What to work on
1. In the furnace passage, what does the carbon content of the slag relate directly to?
2. Reproduce the stretch of the furnace passage from "The analyzer 102, the" through "as multiple units.".

Quoted passage
At relatively high power level, which may be defined, for example, as greater than 60 Mega Watts, electrical resistance may be seen to increase responsive to the raising of the electrode 142. A stable power measurement and a stable resistance measurement may be understood to be indicative of the electrode 142 being well positioned within the material that optimally surrounds the end of the electrode 142. That material may be, in some applications, foamy slag, and may be, in other applications, granular feed banks.

Unfortunately, the depth of the foam layer 406, 806 and the feed 408, 608, 808 can be inconsistent. Accordingly, even when the position of the electrode 142 is maintained, a reduction of the depth of the foam layer 406, 806 or the feed 408, 608 may cause an open arc condition. It follows that a reduction in the depth of the foam layer 406, 806 may result in more frequent open arc conditions. Operation in an open arc condition may be shown to be associated with a higher resistance than the resistance measured during operation with the arc cavity 410, 610, 810. Furthermore, operation in an open arc condition may be shown to make arc re-ignition more difficult. Operation in an open arc condition may be shown to result in higher fluctuation in furnace power draw than the fluctuation in furnace power draw measured during operation with the electrode 142 in the arc cavity 410, 610, 810.

Insufficient arc coverage may occur based upon a variety of factors. One factor is the resistance of the slag. That is, due to the composition of the slag, the electrical resistivity of the slag may be lower or higher than expected. Another factor related to the composition of the slag relates to the extent to which the slag layer 804 forms the foam layer 806. It turns out that the carbon content of the slag in the slag layer 804 relates directly to the extent to which the slag layer 804 forms the foam layer 806. Another factor leading to insufficient arc coverage is insufficient volume of slag in the slag layer 804. That is, a desired depth and volume in the foam layer 806 may not be achievable given a lower than desired depth and volume in the underlying slag layer 804. For the steel scrap furnace implementation of FIG. 4, the quality of the scrap metal 402, the carbon injection, the temperature and the lime injection will impact the depth and volume of the foam layer 406.

In an aspect of the present application, the SPLC of FIG. 1 is augmented with an open arc condition mitigation system 150. The open arc condition mitigation system 150 includes an analyzer 102 connected to the SPLC in a manner that allows for the collection of electrical parameters characterizing the electricity drawn by the EAF 140. The analyzer 102 provides output to a first control unit 104. In turn, the first control unit 104 provides output to a second control unit 106 and a feed control unit 120.

The analyzer 102, the first control unit 104, the second control unit 106 and the feed control 120 are shown as separate elements in FIG. 1. However, it should be understood that these elements may be implemented in hardware as a single unit or as multiple units.

In overview, the analyzer 102 obtains measurements of each phase of the power being drawn by the EAF 140 and analyzes the measurements. In one instance, the analyzer 102 obtains voltage measurements via a voltage transformer 122. In another instance, the analyzer 102 obtains current measurements via a current transformer 136. The analyzer 102 passes data to the first control unit 104. The first control unit 104 determines, for each phase, the extent to which various operating parameters should be changed and instructs the second control unit 106 to carry out the changes. The second control unit 106, acting upon the instructions from the first control unit 104, adjusts operating parameters of the EAF 140 and the variable reactor 134.

Information shown

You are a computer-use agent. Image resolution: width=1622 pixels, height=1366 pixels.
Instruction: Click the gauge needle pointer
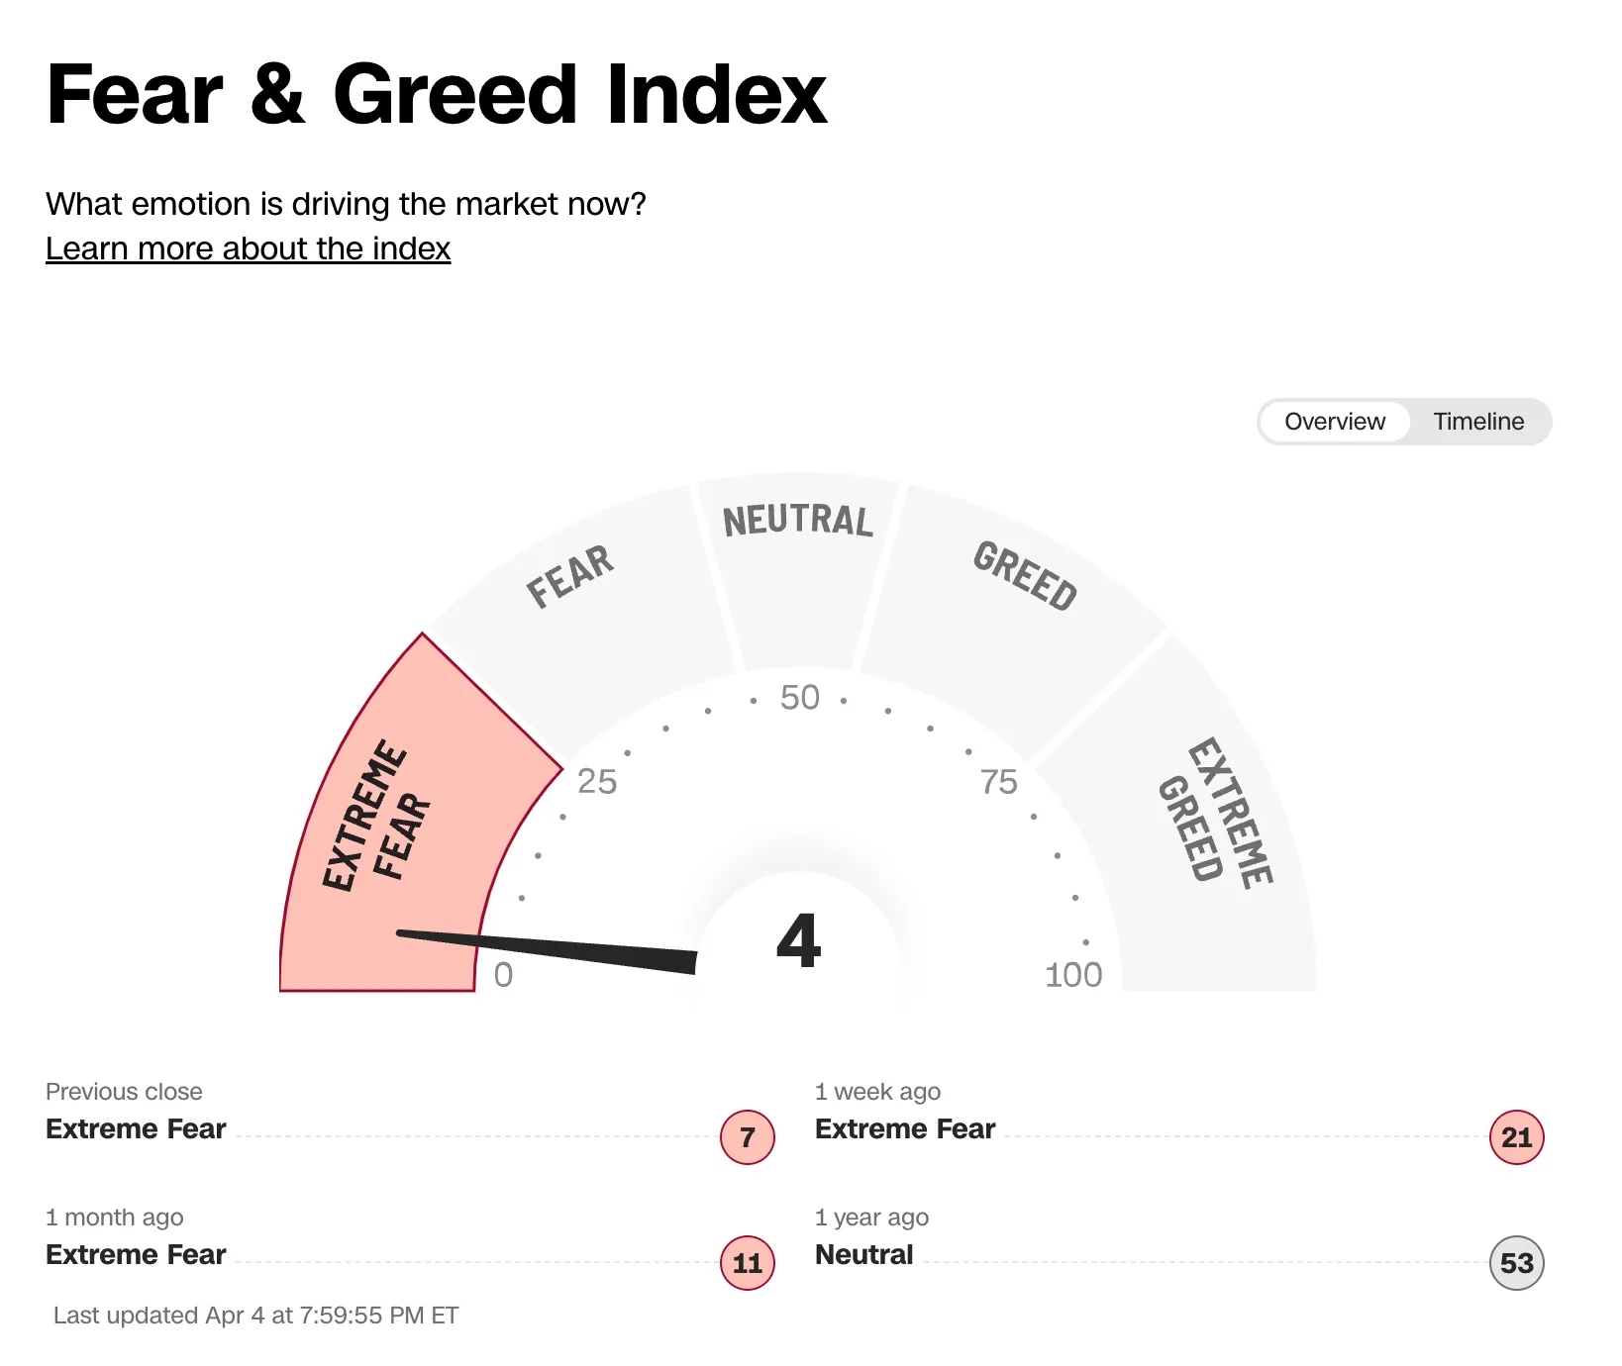pos(547,951)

Solutions to the problems
1. The extent to which the slag layer forms the foam layer.

2.
The analyzer 102, the first control unit 104, the second control unit 106 and the feed control 120 are shown as separate elements in FIG. 1. However, it should be understood that these elements may be implemented in hardware as a single unit or as multiple units.